The Bad News: The vote passed by 31-30.
The Good News, Rabbi: The Board accepted your job description the way you wrote it.
The Bad News: A search committee has been formed to find somebody capable of filling the position.
A guy phones a law office and says: “I want to speak to my lawyer.” The receptionist replies, “I’m sorry but he died last week.”
The next day he phones again and asks the same question. The receptionist replies, “I told you yesterday, he died last week.”
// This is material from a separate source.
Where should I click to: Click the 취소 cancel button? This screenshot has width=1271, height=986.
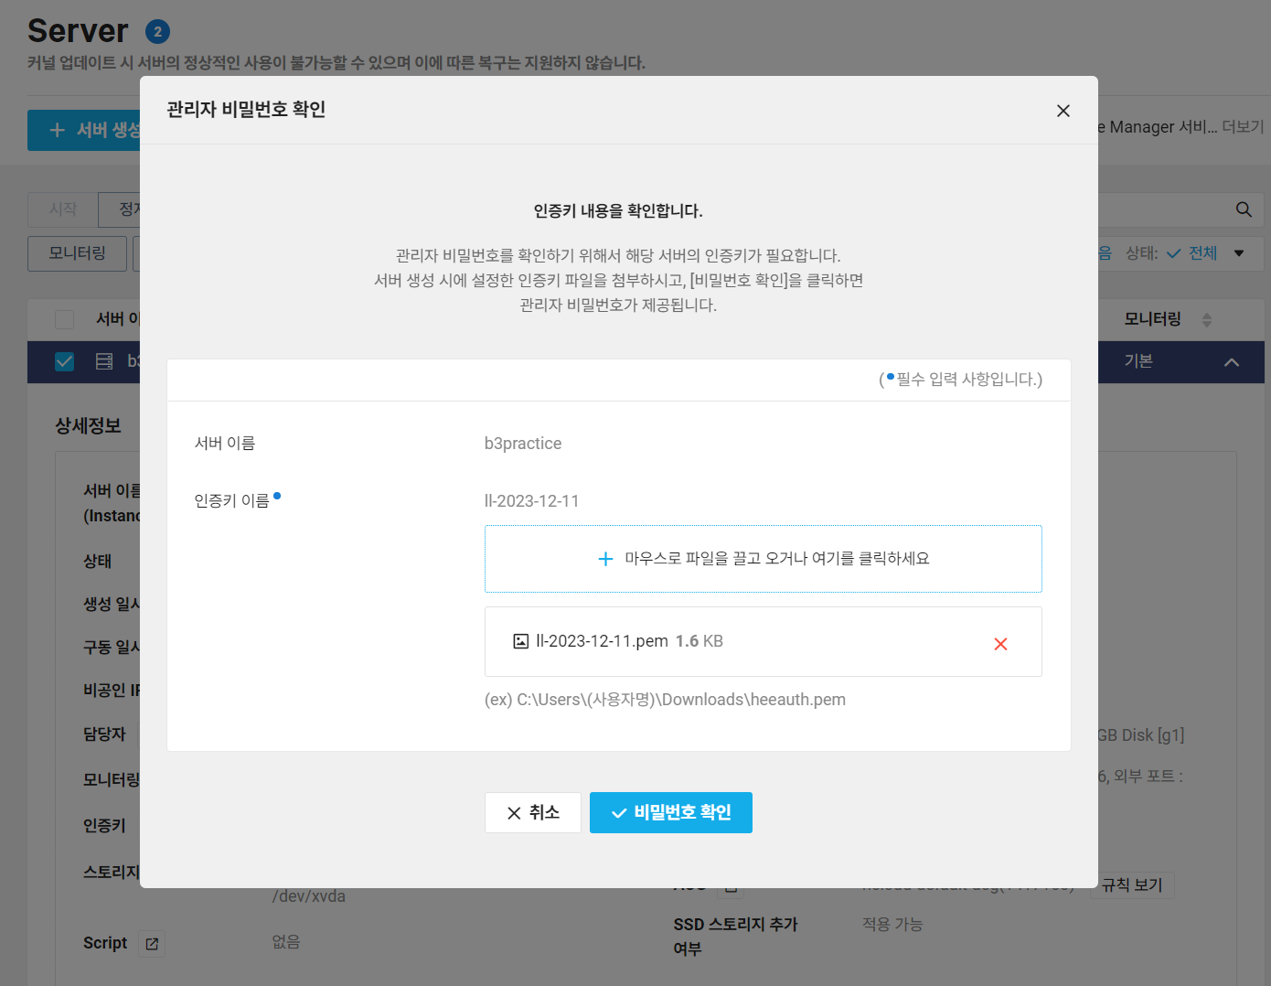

The next day he calls again and asks to speak to his lawyer. By this time the receptionist is getting a little annoyed and says, “I keep telling you that your lawyer died last week. Why do you keep calling?” The guy says, “It gives me such pleasure to hear you say that.”
The Hearing Test
An older gentleman was concerned about his wife’s hearing. He decided to test it without telling her. He went to the corner of the room about 15 feet away from her and said, “Honey can you hear me?”
So he went about 5 feet away from his wife and again said, “Honey can you hear me?” Still no response…
So he leaned over the back of her chair and raised his voice asking, “Honey can you hear me?”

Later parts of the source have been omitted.